WinRT XAML controls optimized for desktop apps
Whether you're building a UWP app that exclusively targets the desktop device family or you want to use WinRT XAML controls in a WPF, Windows Forms, or C++ desktop app, the following new and updated WinRT XAML controls are designed to offer desktop-optimized experiences with the Fluent Design System. These controls were introduced in Windows 10, version 1809 (the October 2018 Update, or version 10.0.17763).
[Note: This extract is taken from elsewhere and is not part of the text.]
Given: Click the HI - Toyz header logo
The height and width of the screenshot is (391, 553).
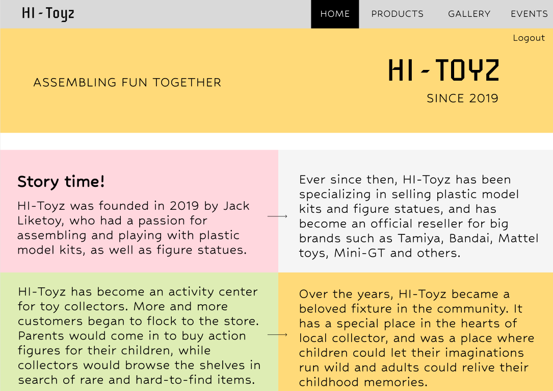Looking at the screenshot, I should [x=48, y=13].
|MenuBar||Provides a quick and simple way to expose a set of commands for apps that might need more organization or grouping than a CommandBar allows.|
|DropDownButton||Shows a chevron as a visual indicator that it has an attached flyout that contains more options.|
|SplitButton||Provides a button has two parts that can be invoked separately. One part behaves like a standard button and invokes an immediate action. The other part invokes a flyout that contains additional options that the user can choose from.|
|ToggleSplitButton||Provides a button has two parts that can be invoked separately. One part behaves like a toggle button that can be on or off. The other part invokes a flyout that contains additional options that the user can choose from.|
|CommandBarFlyout||Lets you show common user tasks in the context of an item on your UI canvas.|
|ComboBox||You can now make a combo box editable so the user can enter values that aren't listed in the control.|
|TreeView||You can now configure a tree view to enable data binding, item templates, and drag and drop.|
|DataGridView||Provides a flexible way to display a collection of data in rows and columns. This control is available in the Windows Community Toolkit.|
Other technologies for modern desktop apps
Microsoft Graph is a collection of APIs you can use to build apps for organizations and consumers that interact with the data of millions of users. Microsoft Graph exposes REST APIs and client libraries to access data on the following:
- Azure Active Directory
- Microsoft 365 Office apps: SharePoint, OneDrive, Outlook/Exchange, Microsoft Teams, OneNote, Planner, and Excel
- Enterprise Mobility and Security services: Identity Manager, Intune, Advanced Threat Analytics, and Advanced Threat Protection.
- Windows services: activities and devices
For more information, see the Microsoft Graph docs.
Adaptive Cards is an open, cross-platform framework that you can use to exchange card-based UI content in a common and consistent way across devices and platforms.